Top of Records shown

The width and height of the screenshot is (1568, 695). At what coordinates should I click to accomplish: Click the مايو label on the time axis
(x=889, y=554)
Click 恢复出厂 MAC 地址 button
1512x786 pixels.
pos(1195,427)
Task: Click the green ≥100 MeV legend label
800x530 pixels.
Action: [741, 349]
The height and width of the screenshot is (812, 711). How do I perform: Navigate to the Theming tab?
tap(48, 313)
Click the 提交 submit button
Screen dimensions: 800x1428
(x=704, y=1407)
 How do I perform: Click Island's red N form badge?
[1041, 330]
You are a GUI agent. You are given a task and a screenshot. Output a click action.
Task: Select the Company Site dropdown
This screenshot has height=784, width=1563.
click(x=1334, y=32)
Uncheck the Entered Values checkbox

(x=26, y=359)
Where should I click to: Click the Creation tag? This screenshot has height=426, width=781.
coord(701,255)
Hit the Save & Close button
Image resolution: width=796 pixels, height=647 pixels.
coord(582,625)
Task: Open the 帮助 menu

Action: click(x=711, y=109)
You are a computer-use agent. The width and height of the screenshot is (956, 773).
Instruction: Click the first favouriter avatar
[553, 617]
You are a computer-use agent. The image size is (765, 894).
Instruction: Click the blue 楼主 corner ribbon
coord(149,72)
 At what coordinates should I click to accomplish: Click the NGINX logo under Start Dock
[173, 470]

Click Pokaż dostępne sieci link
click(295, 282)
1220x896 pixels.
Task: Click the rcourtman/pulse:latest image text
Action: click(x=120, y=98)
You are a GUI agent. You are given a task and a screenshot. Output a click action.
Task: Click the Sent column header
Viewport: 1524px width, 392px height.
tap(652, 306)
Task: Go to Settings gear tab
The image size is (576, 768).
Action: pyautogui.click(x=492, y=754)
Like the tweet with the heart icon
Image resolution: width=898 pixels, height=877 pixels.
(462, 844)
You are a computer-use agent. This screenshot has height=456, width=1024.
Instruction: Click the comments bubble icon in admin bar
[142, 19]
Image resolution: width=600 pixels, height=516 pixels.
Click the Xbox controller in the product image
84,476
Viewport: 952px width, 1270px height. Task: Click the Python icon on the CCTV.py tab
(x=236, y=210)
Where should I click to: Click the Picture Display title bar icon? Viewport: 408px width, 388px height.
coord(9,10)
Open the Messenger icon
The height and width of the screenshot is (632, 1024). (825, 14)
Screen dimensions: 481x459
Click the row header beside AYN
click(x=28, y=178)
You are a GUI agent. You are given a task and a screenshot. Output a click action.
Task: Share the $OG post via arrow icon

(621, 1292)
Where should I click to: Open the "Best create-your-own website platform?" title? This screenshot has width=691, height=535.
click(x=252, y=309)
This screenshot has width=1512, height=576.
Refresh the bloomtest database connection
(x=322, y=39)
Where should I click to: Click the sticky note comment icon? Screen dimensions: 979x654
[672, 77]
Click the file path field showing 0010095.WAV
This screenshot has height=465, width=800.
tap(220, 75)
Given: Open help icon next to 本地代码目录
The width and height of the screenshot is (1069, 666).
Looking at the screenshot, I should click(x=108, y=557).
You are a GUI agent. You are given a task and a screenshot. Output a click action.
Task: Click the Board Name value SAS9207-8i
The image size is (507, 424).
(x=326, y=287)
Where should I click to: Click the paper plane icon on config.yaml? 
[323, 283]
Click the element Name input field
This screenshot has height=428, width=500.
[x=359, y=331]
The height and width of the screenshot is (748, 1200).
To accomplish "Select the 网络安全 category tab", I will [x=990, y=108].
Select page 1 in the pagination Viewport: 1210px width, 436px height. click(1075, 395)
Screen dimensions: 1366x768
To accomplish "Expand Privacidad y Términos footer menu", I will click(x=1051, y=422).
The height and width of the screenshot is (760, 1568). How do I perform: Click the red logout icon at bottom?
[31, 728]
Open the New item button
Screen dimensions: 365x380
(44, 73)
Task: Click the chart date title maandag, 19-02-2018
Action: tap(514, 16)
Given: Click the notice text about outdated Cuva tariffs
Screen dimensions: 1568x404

Bottom of Records shown

→ Work to complete:
A verbatim copy of every record is what you should return.

→ Answer box:
The width and height of the screenshot is (1568, 695). At what coordinates should I click to accomplish: Click the مايو label on the time axis
(x=889, y=554)
Click 恢复出厂 MAC 地址 button
1512x786 pixels.
pos(1195,427)
Task: Click the green ≥100 MeV legend label
800x530 pixels.
Action: [741, 349]
The height and width of the screenshot is (812, 711). How do I perform: Navigate to the Theming tab?
tap(48, 313)
Click the 提交 submit button
Screen dimensions: 800x1428
(x=704, y=1407)
 How do I perform: Click Island's red N form badge?
[1041, 330]
You are a GUI agent. You are given a task and a screenshot. Output a click action.
Task: Select the Company Site dropdown
This screenshot has height=784, width=1563.
click(x=1334, y=32)
Uncheck the Entered Values checkbox

(x=26, y=359)
Where should I click to: Click the Creation tag? This screenshot has height=426, width=781.
coord(701,255)
Hit the Save & Close button
Image resolution: width=796 pixels, height=647 pixels.
coord(582,625)
Task: Open the 帮助 menu

Action: click(x=711, y=109)
You are a computer-use agent. The width and height of the screenshot is (956, 773).
Instruction: Click the first favouriter avatar
[553, 617]
You are a computer-use agent. The image size is (765, 894).
Instruction: Click the blue 楼主 corner ribbon
coord(149,72)
 At what coordinates should I click to accomplish: Click the NGINX logo under Start Dock
[173, 470]

Click Pokaż dostępne sieci link
click(295, 282)
1220x896 pixels.
Task: Click the rcourtman/pulse:latest image text
Action: click(x=120, y=98)
You are a GUI agent. You are given a task and a screenshot. Output a click action.
Task: Click the Sent column header
Viewport: 1524px width, 392px height.
tap(652, 306)
Task: Go to Settings gear tab
The image size is (576, 768).
Action: pyautogui.click(x=492, y=754)
Like the tweet with the heart icon
Image resolution: width=898 pixels, height=877 pixels.
(462, 844)
You are a computer-use agent. This screenshot has height=456, width=1024.
Instruction: Click the comments bubble icon in admin bar
[142, 19]
Image resolution: width=600 pixels, height=516 pixels.
Click the Xbox controller in the product image
84,476
Viewport: 952px width, 1270px height. Task: Click the Python icon on the CCTV.py tab
(x=236, y=210)
Where should I click to: Click the Picture Display title bar icon? Viewport: 408px width, 388px height.
coord(9,10)
Open the Messenger icon
The height and width of the screenshot is (632, 1024). (825, 14)
Screen dimensions: 481x459
Click the row header beside AYN
click(x=28, y=178)
You are a GUI agent. You are given a task and a screenshot. Output a click action.
Task: Share the $OG post via arrow icon

(621, 1292)
Where should I click to: Open the "Best create-your-own website platform?" title? This screenshot has width=691, height=535.
click(x=252, y=309)
This screenshot has width=1512, height=576.
Refresh the bloomtest database connection
(x=322, y=39)
Where should I click to: Click the sticky note comment icon? Screen dimensions: 979x654
[672, 77]
Click the file path field showing 0010095.WAV
This screenshot has height=465, width=800.
tap(220, 75)
Given: Open help icon next to 本地代码目录
The width and height of the screenshot is (1069, 666).
Looking at the screenshot, I should click(x=108, y=557).
You are a GUI agent. You are given a task and a screenshot. Output a click action.
Task: Click the Board Name value SAS9207-8i
The image size is (507, 424).
(x=326, y=287)
Where should I click to: Click the paper plane icon on config.yaml? 
[323, 283]
Click the element Name input field
This screenshot has height=428, width=500.
[x=359, y=331]
The height and width of the screenshot is (748, 1200).
To accomplish "Select the 网络安全 category tab", I will [x=990, y=108].
Select page 1 in the pagination Viewport: 1210px width, 436px height. click(1075, 395)
Screen dimensions: 1366x768
To accomplish "Expand Privacidad y Términos footer menu", I will click(x=1051, y=422).
The height and width of the screenshot is (760, 1568). How do I perform: Click the red logout icon at bottom?
[31, 728]
Open the New item button
Screen dimensions: 365x380
(44, 73)
Task: Click the chart date title maandag, 19-02-2018
Action: tap(514, 16)
Given: Click the notice text about outdated Cuva tariffs
Screen dimensions: 1568x404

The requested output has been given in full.